[Exercise aim]: Give every entry again, word for word.

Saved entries
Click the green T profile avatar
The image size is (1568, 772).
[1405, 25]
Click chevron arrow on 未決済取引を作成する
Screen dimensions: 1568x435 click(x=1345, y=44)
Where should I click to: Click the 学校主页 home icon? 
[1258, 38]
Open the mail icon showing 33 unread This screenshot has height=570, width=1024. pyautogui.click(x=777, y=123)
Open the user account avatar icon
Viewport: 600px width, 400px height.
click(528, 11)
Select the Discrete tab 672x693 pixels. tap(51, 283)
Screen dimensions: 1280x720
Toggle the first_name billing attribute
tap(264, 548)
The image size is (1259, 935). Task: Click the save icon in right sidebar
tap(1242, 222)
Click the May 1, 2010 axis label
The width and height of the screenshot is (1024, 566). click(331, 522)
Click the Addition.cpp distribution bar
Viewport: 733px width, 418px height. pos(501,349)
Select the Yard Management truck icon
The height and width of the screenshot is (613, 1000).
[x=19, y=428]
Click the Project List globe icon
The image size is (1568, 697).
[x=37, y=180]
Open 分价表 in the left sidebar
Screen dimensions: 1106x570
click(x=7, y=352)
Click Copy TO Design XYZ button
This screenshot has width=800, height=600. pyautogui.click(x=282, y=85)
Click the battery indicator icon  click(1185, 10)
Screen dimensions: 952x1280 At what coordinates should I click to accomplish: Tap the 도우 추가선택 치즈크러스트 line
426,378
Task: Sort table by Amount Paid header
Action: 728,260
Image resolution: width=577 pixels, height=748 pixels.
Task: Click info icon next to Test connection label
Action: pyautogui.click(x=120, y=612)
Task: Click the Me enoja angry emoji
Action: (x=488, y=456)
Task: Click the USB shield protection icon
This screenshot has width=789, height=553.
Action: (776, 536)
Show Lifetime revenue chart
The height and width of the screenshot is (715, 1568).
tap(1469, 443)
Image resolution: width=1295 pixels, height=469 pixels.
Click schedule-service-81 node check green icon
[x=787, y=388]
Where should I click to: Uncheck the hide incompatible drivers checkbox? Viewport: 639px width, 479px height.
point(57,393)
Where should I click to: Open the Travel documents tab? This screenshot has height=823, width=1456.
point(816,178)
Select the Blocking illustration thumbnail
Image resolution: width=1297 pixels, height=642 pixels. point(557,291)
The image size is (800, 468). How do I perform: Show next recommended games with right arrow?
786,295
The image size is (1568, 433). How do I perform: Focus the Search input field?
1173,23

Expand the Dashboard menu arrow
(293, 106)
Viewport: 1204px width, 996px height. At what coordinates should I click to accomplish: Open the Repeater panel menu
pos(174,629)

[Response to the exercise]:
Click the green T profile avatar
The image size is (1568, 772).
[1405, 25]
Click chevron arrow on 未決済取引を作成する
Screen dimensions: 1568x435 click(x=1345, y=44)
Where should I click to: Click the 学校主页 home icon? 
[1258, 38]
Open the mail icon showing 33 unread This screenshot has height=570, width=1024. pyautogui.click(x=777, y=123)
Open the user account avatar icon
Viewport: 600px width, 400px height.
click(528, 11)
Select the Discrete tab 672x693 pixels. tap(51, 283)
Screen dimensions: 1280x720
Toggle the first_name billing attribute
tap(264, 548)
The image size is (1259, 935). Task: Click the save icon in right sidebar
tap(1242, 222)
Click the May 1, 2010 axis label
The width and height of the screenshot is (1024, 566). click(331, 522)
Click the Addition.cpp distribution bar
Viewport: 733px width, 418px height. pos(501,349)
Select the Yard Management truck icon
The height and width of the screenshot is (613, 1000).
[x=19, y=428]
Click the Project List globe icon
The image size is (1568, 697).
[x=37, y=180]
Open 分价表 in the left sidebar
Screen dimensions: 1106x570
click(x=7, y=352)
Click Copy TO Design XYZ button
This screenshot has width=800, height=600. pyautogui.click(x=282, y=85)
Click the battery indicator icon  click(1185, 10)
Screen dimensions: 952x1280 At what coordinates should I click to accomplish: Tap the 도우 추가선택 치즈크러스트 line
426,378
Task: Sort table by Amount Paid header
Action: 728,260
Image resolution: width=577 pixels, height=748 pixels.
Task: Click info icon next to Test connection label
Action: pyautogui.click(x=120, y=612)
Task: Click the Me enoja angry emoji
Action: (x=488, y=456)
Task: Click the USB shield protection icon
This screenshot has width=789, height=553.
Action: (776, 536)
Show Lifetime revenue chart
The height and width of the screenshot is (715, 1568).
tap(1469, 443)
Image resolution: width=1295 pixels, height=469 pixels.
Click schedule-service-81 node check green icon
[x=787, y=388]
Where should I click to: Uncheck the hide incompatible drivers checkbox? Viewport: 639px width, 479px height.
point(57,393)
Where should I click to: Open the Travel documents tab? This screenshot has height=823, width=1456.
point(816,178)
Select the Blocking illustration thumbnail
Image resolution: width=1297 pixels, height=642 pixels. point(557,291)
The image size is (800, 468). How do I perform: Show next recommended games with right arrow?
786,295
The image size is (1568, 433). How do I perform: Focus the Search input field?
1173,23

Expand the Dashboard menu arrow
(293, 106)
Viewport: 1204px width, 996px height. At what coordinates should I click to accomplish: Open the Repeater panel menu
pos(174,629)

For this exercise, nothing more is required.